Data under study:
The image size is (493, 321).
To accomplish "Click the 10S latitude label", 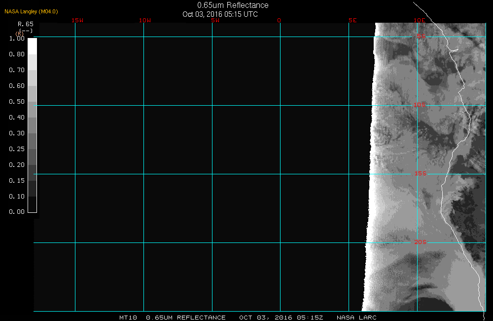I will click(x=420, y=105).
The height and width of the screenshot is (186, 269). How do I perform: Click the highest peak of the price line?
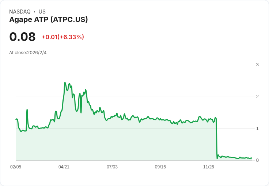point(65,83)
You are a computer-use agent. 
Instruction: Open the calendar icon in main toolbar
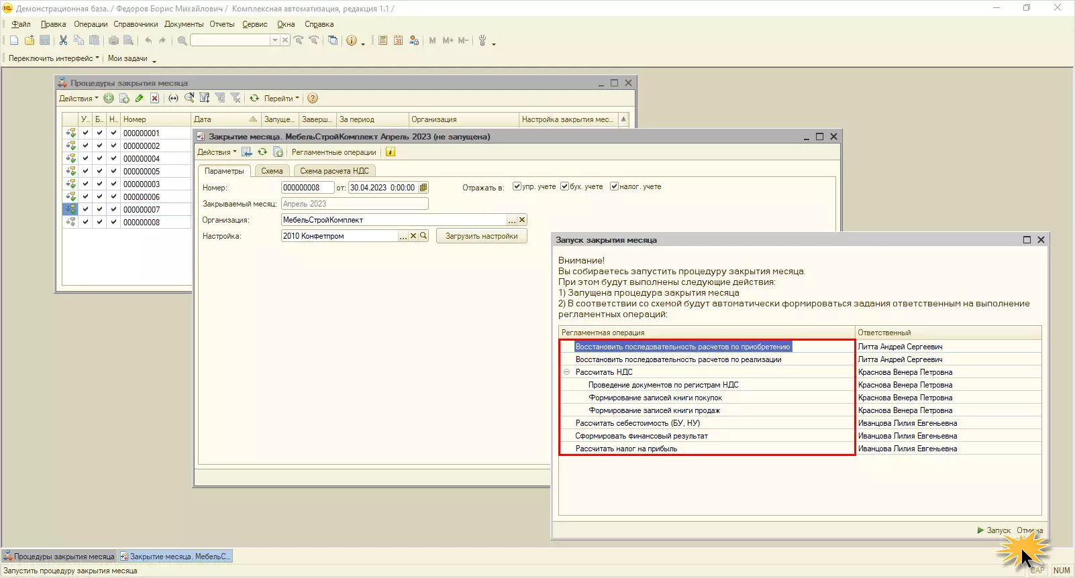tap(398, 40)
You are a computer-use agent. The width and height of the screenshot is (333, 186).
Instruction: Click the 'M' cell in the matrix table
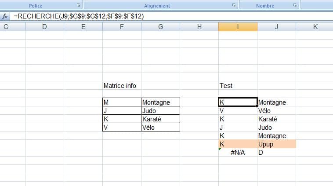122,102
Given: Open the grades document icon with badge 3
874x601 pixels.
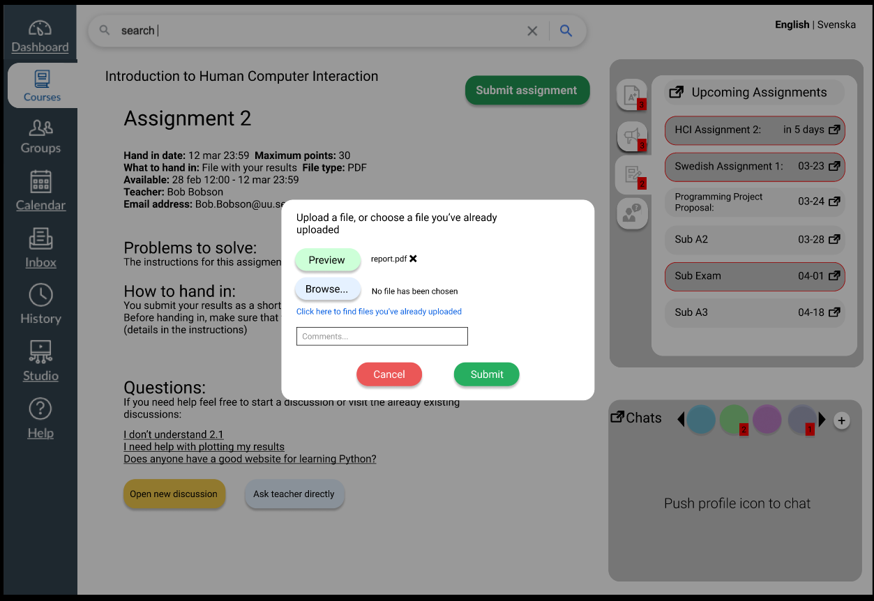Looking at the screenshot, I should (632, 95).
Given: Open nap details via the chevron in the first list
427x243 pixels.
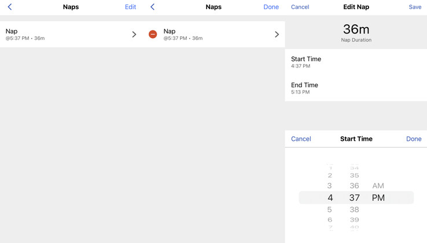Looking at the screenshot, I should click(x=134, y=34).
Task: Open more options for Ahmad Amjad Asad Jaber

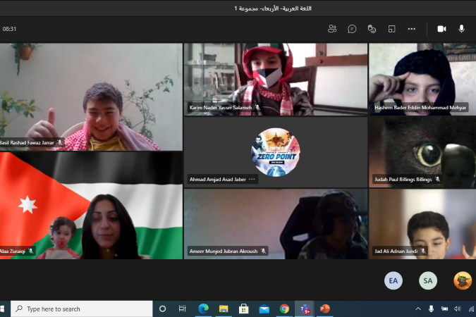Action: pos(252,180)
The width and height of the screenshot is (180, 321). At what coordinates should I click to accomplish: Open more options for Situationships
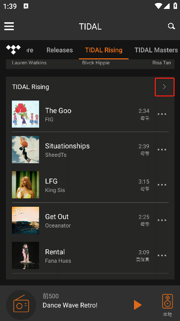click(x=162, y=149)
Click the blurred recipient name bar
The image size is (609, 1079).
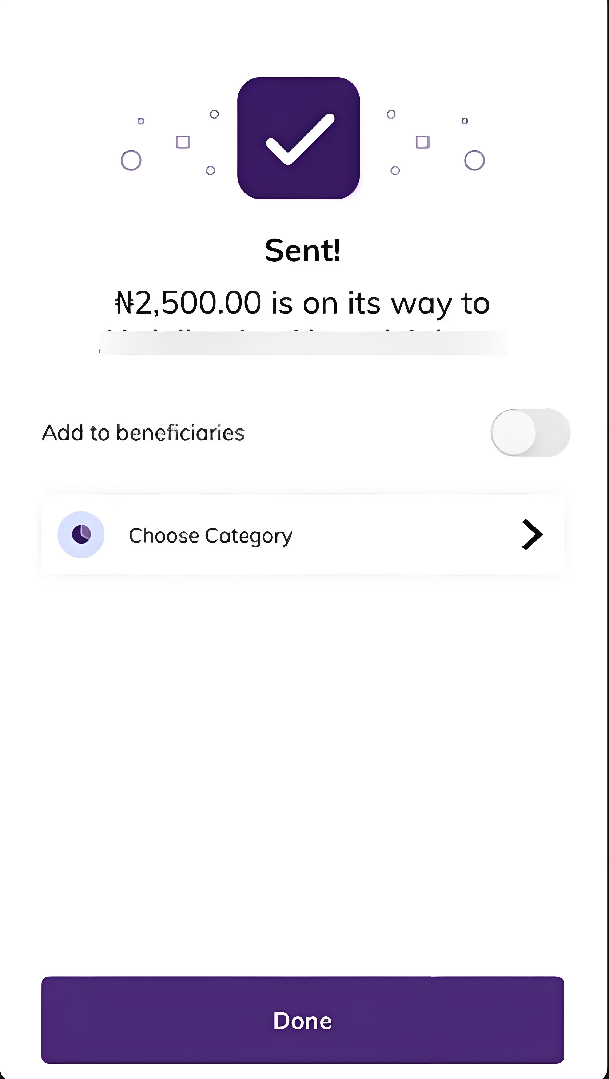303,343

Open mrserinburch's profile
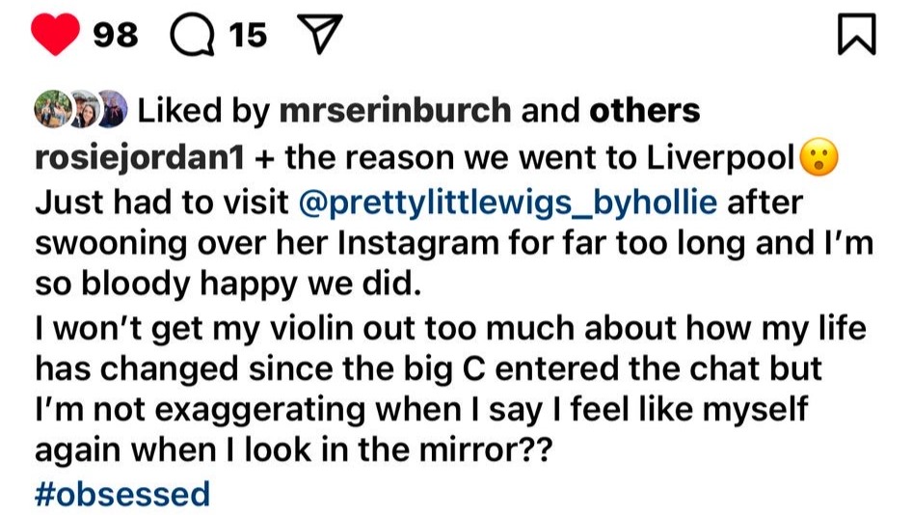click(x=394, y=111)
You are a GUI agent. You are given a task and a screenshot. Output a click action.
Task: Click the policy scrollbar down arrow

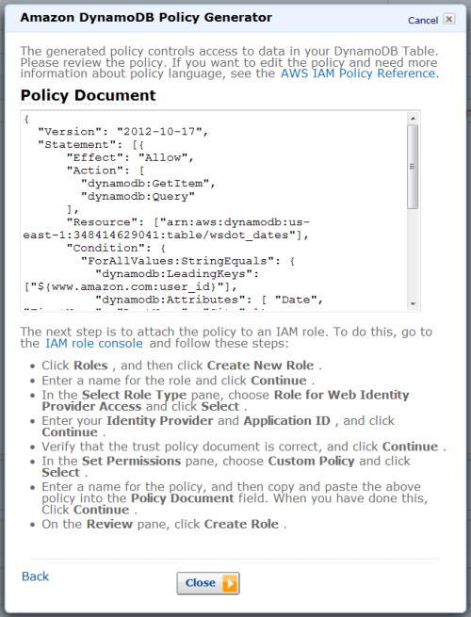pos(413,303)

Assignment: Every line of the listing that holds the word "agent" is to be found and copied.

Written response:
You are a computer-use agent. 
You are a computer-use agent. The width and height of the screenshot is (333, 186).
You are a GUI agent. You are given a task and a screenshot. Output a click action.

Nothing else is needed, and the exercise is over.